Dr. Manuel Jurado Chacón, Dr. Juan Sainz Pérez

Scientific interest areas

In the past decades, it has become clear that hematological malignancies such as acute leukemias (ALL and AML), monoclonal gammopathies (MGUS and MM), lymphoproliferative disorders (LPD) and myelodysplastic syndromes (MDS) can be caused by a variety of mechanisms, including the inactivation of tumor suppressor genes, activation of oncogenes, and genomic instability. These oncogenic processes arise from the accumulation of many genetic and epigenetic lesions.

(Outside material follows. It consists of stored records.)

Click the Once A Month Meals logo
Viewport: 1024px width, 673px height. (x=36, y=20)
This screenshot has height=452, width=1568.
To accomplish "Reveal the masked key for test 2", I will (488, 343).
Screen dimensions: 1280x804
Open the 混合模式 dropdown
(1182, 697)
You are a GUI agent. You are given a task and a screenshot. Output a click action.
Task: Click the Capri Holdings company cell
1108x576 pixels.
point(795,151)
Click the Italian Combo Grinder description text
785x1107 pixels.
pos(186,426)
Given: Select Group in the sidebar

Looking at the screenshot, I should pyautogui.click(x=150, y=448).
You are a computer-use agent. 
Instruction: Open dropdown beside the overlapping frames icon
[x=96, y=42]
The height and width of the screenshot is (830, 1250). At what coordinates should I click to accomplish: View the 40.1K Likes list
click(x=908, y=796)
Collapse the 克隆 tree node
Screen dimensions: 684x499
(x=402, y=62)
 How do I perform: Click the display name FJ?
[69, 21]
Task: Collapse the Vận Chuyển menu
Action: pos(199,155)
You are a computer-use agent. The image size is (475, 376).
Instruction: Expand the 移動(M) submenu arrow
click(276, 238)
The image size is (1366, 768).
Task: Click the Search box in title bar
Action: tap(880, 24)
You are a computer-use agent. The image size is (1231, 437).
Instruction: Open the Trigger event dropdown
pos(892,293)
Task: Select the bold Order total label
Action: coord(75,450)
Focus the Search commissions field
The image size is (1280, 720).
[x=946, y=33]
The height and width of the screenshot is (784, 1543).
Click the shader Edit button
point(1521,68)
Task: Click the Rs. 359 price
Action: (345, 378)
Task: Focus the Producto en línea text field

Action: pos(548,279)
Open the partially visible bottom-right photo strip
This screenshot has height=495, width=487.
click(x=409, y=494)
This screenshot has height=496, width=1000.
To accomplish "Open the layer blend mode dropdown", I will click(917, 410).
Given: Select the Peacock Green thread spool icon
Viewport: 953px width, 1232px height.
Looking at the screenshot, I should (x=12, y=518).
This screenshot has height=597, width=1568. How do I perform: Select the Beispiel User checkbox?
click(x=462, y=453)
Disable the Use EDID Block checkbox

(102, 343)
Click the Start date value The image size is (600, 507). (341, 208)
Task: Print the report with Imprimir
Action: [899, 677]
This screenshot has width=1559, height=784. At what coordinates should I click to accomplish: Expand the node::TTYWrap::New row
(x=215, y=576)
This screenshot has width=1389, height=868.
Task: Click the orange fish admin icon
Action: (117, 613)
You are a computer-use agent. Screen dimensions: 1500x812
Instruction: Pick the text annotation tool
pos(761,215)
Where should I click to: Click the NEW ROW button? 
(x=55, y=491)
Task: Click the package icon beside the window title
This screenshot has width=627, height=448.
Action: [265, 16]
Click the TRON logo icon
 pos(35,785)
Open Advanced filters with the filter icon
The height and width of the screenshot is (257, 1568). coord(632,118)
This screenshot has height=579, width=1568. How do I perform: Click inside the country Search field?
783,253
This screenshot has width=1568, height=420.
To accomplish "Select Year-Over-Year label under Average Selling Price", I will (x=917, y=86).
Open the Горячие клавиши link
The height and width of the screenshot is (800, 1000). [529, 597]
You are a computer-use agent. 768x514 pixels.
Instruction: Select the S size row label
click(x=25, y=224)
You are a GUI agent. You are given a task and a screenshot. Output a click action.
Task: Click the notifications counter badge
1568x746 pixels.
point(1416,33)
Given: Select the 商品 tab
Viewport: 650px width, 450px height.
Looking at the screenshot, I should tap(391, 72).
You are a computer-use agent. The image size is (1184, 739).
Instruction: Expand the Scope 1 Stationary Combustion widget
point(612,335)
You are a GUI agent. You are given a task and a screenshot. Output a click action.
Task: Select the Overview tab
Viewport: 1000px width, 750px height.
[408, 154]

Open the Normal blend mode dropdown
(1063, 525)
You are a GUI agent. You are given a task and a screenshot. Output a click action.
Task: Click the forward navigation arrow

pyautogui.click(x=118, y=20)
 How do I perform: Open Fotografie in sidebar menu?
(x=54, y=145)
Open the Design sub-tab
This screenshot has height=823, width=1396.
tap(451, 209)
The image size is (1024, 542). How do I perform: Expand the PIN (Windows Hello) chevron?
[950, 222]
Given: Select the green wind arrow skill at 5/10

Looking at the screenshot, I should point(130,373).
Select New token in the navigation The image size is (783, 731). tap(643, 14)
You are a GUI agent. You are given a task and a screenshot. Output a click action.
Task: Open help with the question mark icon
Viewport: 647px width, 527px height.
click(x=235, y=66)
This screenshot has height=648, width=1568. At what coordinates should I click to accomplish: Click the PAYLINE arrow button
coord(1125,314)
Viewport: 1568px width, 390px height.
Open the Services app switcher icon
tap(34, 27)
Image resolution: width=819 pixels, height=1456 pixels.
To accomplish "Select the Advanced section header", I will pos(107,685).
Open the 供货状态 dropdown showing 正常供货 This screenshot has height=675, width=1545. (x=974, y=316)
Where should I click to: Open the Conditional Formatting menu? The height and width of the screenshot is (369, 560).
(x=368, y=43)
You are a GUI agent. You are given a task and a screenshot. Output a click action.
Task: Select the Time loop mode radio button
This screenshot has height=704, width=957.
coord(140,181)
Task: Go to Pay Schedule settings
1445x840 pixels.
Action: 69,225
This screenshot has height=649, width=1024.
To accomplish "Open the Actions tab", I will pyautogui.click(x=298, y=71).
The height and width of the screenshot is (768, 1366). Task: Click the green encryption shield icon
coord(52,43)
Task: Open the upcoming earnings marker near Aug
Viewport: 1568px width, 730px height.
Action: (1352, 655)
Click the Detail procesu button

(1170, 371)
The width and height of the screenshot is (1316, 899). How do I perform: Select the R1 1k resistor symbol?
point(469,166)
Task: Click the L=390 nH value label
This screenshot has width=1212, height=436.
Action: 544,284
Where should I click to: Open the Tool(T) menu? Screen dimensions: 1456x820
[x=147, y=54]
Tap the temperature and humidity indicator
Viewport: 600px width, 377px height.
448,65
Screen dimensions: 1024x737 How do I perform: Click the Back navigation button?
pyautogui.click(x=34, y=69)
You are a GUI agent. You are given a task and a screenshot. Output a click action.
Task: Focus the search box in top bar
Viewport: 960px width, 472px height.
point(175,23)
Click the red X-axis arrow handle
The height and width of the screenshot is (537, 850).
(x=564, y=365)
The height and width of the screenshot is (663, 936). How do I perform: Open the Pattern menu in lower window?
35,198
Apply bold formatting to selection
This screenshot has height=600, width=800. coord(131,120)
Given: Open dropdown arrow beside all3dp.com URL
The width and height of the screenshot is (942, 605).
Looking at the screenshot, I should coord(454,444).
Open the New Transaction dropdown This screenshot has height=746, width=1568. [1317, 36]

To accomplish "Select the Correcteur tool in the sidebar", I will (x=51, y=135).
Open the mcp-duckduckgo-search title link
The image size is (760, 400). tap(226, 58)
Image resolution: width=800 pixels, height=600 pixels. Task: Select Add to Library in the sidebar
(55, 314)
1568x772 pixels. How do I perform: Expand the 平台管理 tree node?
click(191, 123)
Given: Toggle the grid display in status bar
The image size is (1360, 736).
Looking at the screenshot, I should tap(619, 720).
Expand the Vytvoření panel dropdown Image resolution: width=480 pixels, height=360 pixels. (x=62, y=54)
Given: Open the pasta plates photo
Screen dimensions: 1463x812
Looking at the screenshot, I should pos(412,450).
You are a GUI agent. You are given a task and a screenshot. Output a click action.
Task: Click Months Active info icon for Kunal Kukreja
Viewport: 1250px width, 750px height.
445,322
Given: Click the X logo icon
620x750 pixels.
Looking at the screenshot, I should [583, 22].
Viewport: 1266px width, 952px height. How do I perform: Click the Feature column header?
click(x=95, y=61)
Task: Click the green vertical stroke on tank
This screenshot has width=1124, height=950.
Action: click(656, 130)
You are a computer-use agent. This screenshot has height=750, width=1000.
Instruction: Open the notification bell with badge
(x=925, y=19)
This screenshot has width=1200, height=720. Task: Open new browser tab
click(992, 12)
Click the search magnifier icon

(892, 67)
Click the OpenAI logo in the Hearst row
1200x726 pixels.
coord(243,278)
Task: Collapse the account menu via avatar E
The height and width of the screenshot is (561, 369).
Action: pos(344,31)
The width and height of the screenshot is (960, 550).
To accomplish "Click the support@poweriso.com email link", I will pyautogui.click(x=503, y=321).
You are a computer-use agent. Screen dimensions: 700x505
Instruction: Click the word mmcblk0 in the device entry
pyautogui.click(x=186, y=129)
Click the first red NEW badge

Although conventional cytogenetic techniques (karyotyping and fluorescence in situ hybridization) have lead to the identification of large number of chromosomal aberrations and mutations involved in the development and/or progression of hematological malignancies, it is well known that these techniques have some important limitations. The spectacular technological advances in the area of both functional and structural genomics and the exponentially increasing amount of data being generated have shown that many types of genetic variations may affect the risk of developing hematological malignancies. New genomics approaches have contributed to the emergence of an important new dimension into biomedical research with a notorious progress in understanding the structure and function of the human genome as well as its role on cancer biology. Individual genetic variants, either alone or in combination with others, can contribute to change individual cancer risk. However, up to date, only a few genetic biomarkers have been reliably associated with hematological malignancies and disease progression.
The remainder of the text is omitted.